Sustainability is hard!

Sustainability is hard. This is a lesson I did not really expect to learn as a Sustainability Scholar. I expected to go to the farmer’s market every Saturday morning, walk to work, and cook all of my meals. I figured I would transform into a sustainability queen, never wasting food, showering once a week, and living without air conditioning proving that you too can save the world. I thought I would never even look at a plastic water bottle, and hug trees in my spare time. But over the past seven weeks, I have realized how difficult it really is to balance a full work week with true sustainable living.
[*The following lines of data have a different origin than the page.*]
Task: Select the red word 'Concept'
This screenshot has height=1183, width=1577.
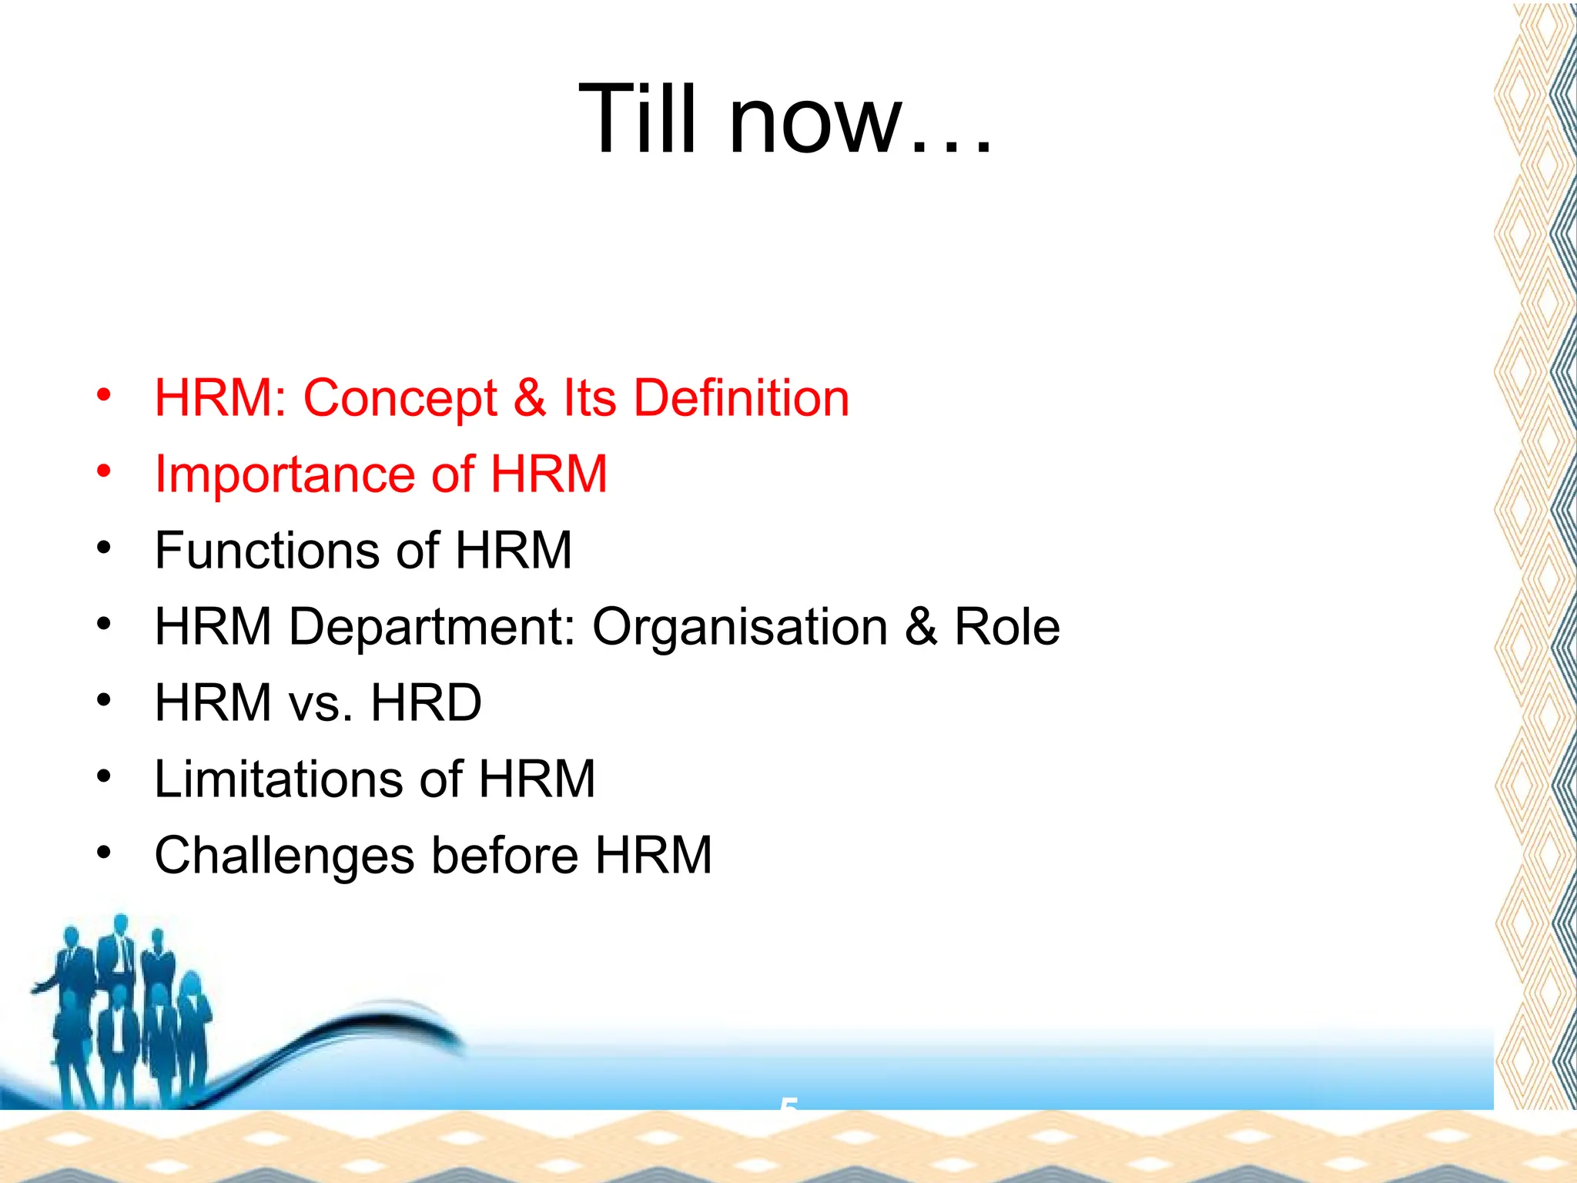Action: (x=400, y=399)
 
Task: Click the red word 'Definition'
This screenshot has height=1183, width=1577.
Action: (x=741, y=398)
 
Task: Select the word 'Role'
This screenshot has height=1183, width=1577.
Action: (x=1006, y=626)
But there is good news. Living in the Sustainability Co-op (Eco House? Susty Coop?) I have started to cultivate new and environmentally friendly habits, mostly revolving around waste. Composting is one aspect of Eco House life that I have grown to appreciate. I’ve always liked the idea of composting, but never actually had the opportunity to do it. Now, thanks to Peter and Quinn, whenever I peel a banana, I don’t have to worry about the peel rotting in a landfill, next to an old stinky pair of shoes and a broken toilet seat. Instead, I can know that my peel will one day return to the earth, enriching the soil and providing nutrients for another plant. In addition to rethinking my relationship with food waste, I have also begun to think more deeply about landfill and recycling waste.

As the house’s trash-lady, I take out the trash and recycling about once or twice a week, and throw it in a dumpster outside of Brick House (I just realized that there’s been a dumpster and recycling bin in our backyard the entire time). But, when I brought the trash to the Brick House dumpster, I would load the bags in my car and drive it over. But it isn’t easy. Living waste free requires a conscious and consistent effort. Last time I was taking out the trash, Jonathan was helping me and told me that the average person produces four pounds of waste a day. When he said this, I picked up one of the trash bags, which felt about ten pounds, and for the first time I realized how easily trash can accumulate in our modern, consumption focused lives. Seeing the trash produced by a house of ten relatively environmentally conscious people is a weekly reminder of the tremendous, cumulative impact of our waste habits. Because of this chore, I have tried to reuse plastic containers and avoid materials that cannot be recycled.

Personally, I would love to see if the house could go a week producing only one bag of trash waste, and it is my personal goal for the rest of the summer to limit my waste as much as possible. Implementing sustainable practices into daily life takes dedication, but I think that waste reduction is an easy way we can all start to change our old habits into more responsible environmental actions.